As Greece teetered closer to the precipice of government default, investors appeared to come to the conclusion on Monday that although the troubled country probably will receive help from Europe and avoid a sudden default, it will be forced to restructure its debt soon.

As the cost of insuring Greek debt continued to skyrocket on Monday, the euro wavered; U.S. markets modestly rose; and European markets modestly fell. As traders weighed the news of Europe's ultimatum to Greece to slash its budget by July 3 or risk defaulting -- just as Greece's political leadership faces a vote of no confidence tomorrow -- the markets ultimately wagered that even though Greece probably will not be able to pay back its investors in full, it probably will be able to avoid a sudden default that would pose an existential threat to the European Union.

"They [European leaders] do not want this grand experiment -- bringing together Europe into a single common market and single currency -- they do not want that to fail," said Nariman Behravesh, chief economist at IHS Global Insight. "That is the thing they are all trying to avoid, and they will."

"It's amazing how impending crisis can focus minds," Behravesh added. "There are ways out. It does not have to end in a meltdown. It doesn't. Europe is a rich region; they've got the money. The issue is the political part."

Mark Vitner, a senior economist at Wells Fargo, called the situation a game of chicken between the Greeks and the large European banks holding Greek debt. "It will come to whatever the ultimate deadline is; it always seems to," he said.

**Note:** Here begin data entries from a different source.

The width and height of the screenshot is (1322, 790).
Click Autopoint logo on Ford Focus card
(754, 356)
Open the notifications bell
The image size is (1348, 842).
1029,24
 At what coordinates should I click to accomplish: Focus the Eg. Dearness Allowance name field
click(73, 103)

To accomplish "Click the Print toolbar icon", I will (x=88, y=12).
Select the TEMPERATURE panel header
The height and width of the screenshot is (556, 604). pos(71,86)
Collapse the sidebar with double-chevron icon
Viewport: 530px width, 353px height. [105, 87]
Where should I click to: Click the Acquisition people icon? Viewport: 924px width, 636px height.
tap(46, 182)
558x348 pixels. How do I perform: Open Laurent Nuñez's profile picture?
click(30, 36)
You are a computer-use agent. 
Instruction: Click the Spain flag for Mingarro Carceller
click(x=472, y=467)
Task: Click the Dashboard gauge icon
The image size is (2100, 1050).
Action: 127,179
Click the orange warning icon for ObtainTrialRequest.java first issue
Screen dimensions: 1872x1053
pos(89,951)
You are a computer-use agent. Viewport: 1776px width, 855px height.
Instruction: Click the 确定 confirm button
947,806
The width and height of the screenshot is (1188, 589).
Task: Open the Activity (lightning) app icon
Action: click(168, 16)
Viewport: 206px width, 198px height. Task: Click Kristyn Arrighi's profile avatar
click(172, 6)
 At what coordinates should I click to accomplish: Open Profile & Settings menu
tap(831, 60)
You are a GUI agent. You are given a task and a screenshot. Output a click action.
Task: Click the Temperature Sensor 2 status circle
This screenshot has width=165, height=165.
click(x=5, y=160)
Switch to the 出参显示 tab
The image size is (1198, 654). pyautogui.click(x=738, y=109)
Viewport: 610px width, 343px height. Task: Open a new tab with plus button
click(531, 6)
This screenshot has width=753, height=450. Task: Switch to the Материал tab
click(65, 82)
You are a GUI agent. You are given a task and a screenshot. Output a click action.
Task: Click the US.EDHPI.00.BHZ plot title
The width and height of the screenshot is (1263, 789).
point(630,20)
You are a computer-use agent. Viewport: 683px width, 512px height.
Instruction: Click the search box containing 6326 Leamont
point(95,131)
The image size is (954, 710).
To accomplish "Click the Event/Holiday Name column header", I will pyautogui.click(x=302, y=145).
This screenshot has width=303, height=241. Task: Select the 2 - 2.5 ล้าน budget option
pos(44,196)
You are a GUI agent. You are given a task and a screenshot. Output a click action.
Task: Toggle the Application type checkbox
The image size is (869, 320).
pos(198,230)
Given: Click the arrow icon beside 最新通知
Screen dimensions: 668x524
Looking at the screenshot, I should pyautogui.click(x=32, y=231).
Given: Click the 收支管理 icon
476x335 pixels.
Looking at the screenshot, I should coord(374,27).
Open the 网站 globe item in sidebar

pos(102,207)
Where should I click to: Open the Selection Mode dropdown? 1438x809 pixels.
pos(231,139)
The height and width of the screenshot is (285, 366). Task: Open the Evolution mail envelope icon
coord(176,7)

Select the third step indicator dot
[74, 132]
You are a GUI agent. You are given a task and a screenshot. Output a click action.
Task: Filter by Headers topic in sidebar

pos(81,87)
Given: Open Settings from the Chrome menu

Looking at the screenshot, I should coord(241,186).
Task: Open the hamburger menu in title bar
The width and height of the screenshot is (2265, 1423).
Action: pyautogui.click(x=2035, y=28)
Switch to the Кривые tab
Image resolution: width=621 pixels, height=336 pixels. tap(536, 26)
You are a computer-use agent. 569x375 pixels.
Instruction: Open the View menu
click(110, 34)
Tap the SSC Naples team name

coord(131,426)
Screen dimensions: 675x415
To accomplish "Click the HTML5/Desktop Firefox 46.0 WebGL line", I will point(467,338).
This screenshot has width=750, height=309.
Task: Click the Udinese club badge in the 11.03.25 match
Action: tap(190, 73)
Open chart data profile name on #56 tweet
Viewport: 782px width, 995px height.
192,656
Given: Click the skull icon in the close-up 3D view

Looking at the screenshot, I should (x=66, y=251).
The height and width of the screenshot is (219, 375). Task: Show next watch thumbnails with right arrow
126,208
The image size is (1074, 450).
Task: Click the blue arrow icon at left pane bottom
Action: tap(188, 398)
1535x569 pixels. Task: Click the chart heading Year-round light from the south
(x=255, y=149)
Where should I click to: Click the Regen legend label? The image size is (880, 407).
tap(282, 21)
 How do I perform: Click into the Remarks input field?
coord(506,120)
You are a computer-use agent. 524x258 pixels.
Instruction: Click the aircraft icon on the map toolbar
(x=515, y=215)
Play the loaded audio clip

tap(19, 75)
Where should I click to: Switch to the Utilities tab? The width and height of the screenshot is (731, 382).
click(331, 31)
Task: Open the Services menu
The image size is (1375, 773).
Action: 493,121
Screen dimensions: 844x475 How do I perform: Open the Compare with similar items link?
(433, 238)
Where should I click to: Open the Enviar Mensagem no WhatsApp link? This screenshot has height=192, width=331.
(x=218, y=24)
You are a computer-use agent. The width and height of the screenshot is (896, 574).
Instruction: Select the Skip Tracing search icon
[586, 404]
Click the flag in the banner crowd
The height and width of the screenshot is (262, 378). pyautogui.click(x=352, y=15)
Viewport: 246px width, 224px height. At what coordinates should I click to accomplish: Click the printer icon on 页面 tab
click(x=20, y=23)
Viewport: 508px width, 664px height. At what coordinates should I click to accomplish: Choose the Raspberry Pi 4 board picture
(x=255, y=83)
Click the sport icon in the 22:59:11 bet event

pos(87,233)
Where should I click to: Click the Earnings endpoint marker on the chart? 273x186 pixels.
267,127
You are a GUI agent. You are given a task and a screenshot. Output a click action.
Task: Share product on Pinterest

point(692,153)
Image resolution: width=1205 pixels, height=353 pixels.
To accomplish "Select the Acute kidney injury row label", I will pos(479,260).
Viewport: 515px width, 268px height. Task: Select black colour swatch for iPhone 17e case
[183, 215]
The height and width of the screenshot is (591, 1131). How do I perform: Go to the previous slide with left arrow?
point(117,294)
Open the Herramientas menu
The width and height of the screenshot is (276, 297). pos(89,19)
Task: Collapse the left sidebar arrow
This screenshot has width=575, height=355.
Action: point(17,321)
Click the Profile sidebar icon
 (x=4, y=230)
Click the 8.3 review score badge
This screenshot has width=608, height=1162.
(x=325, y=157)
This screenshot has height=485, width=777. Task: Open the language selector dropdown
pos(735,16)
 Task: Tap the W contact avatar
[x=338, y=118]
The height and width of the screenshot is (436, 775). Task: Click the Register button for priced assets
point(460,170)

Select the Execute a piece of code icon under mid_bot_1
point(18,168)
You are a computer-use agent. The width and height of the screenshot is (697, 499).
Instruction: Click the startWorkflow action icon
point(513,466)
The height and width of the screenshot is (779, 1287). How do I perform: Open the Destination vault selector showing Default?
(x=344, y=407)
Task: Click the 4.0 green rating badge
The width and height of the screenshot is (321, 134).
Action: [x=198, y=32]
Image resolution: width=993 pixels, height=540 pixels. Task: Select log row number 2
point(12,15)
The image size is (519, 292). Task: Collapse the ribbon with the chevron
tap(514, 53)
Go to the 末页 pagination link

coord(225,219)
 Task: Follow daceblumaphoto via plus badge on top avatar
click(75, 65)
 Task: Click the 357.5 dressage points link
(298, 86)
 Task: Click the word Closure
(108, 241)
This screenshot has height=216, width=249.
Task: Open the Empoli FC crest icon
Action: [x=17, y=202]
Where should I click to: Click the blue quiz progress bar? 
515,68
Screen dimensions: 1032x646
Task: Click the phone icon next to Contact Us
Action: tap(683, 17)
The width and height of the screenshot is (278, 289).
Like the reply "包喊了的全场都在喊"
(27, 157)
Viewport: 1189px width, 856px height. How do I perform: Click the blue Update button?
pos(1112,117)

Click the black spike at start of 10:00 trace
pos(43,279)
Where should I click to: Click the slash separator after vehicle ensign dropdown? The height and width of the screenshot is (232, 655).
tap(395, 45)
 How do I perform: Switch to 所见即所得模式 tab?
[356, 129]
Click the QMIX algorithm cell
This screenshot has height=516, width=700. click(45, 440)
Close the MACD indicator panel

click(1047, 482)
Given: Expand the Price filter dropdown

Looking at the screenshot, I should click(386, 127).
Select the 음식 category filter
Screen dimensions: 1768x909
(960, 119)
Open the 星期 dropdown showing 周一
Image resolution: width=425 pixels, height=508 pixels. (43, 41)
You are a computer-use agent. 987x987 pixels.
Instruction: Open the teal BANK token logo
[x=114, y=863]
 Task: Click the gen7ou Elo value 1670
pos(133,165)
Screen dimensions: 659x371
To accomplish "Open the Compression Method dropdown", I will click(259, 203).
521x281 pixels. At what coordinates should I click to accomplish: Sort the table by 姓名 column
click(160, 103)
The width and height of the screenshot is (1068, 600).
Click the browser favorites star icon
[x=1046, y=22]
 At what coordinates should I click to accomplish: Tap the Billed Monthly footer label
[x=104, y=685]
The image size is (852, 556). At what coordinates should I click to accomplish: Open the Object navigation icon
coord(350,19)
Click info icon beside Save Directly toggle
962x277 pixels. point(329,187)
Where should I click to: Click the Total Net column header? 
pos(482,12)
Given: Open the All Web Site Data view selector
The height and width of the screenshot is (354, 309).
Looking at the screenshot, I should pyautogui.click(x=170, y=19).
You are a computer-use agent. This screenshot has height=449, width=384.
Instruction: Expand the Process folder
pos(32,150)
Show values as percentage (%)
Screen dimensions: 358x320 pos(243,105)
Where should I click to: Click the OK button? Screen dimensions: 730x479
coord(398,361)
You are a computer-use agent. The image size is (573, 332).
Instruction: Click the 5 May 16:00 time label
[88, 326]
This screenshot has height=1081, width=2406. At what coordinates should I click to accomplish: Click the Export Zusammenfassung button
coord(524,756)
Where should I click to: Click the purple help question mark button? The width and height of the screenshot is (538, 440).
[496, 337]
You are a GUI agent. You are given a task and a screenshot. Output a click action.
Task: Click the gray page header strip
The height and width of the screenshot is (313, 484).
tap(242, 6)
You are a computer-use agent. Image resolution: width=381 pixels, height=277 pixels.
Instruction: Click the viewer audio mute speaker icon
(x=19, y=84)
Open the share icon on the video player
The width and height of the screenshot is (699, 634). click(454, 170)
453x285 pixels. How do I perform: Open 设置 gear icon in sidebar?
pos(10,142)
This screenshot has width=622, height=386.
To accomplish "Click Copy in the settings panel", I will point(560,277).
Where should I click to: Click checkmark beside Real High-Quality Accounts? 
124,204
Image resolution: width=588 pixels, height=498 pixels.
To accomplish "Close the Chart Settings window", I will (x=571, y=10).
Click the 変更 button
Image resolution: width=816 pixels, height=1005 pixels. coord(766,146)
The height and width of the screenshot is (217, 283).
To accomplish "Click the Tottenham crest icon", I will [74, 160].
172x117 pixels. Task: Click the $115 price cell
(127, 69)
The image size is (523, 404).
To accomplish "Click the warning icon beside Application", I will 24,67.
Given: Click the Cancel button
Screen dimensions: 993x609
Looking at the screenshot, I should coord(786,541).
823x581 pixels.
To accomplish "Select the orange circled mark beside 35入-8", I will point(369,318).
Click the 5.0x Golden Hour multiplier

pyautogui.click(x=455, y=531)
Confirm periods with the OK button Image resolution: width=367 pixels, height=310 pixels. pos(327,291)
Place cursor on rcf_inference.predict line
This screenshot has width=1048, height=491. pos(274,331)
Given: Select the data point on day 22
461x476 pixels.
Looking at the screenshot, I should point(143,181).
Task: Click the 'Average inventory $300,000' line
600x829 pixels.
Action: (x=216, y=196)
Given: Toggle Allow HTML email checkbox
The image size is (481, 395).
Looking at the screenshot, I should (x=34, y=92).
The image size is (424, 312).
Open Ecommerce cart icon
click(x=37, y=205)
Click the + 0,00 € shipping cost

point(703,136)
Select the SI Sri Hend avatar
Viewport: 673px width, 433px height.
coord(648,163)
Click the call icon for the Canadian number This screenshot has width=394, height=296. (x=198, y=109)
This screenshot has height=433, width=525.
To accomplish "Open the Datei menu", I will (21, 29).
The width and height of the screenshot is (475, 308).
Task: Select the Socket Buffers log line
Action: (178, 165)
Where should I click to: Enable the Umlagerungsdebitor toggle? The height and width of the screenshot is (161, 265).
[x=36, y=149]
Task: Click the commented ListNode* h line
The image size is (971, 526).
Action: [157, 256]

Some economists expressed less confidence in Greece's ability to pull itself away from the brink of default, which could threaten the American economic recovery.

Jay Bryson, a global economist at Wells Fargo, said that there is a "50/50" chance that Greece will pass its required austerity measures and restructure its debt in a less damaging way. If the country does not implement sufficient budget cuts, it will be forced to default within the next couple of months.

Bryson said that it makes sense for European leaders to force the issue now. "If these guys [Greek leaders] really truly are insolvent, you're probably better off restructuring the debt at this point than giving them even more money," he said.

Gary Burtless, an economist at the Brookings Institution, pointed to the very high cost of insuring Greek debt as a sign that investors fear that the government will not be able to pay its obligations back in full. "There's a very widespread fear in the market that these bonds are not going to be repaid on time and at the interest rate that is stated on the face of the bonds," Burtless said.

Scott MacDonald, head of research at Aladdin Capital LLC, said: "The market expects there to be a huge discount to Greek paper": an expectation that could become a self-fulfilling prophecy.

"You reach a stage where it becomes very, very difficult to climb back off the ledge, and I don't know if we can climb back off the ledge here," MacDonald said. "It depends on how they default."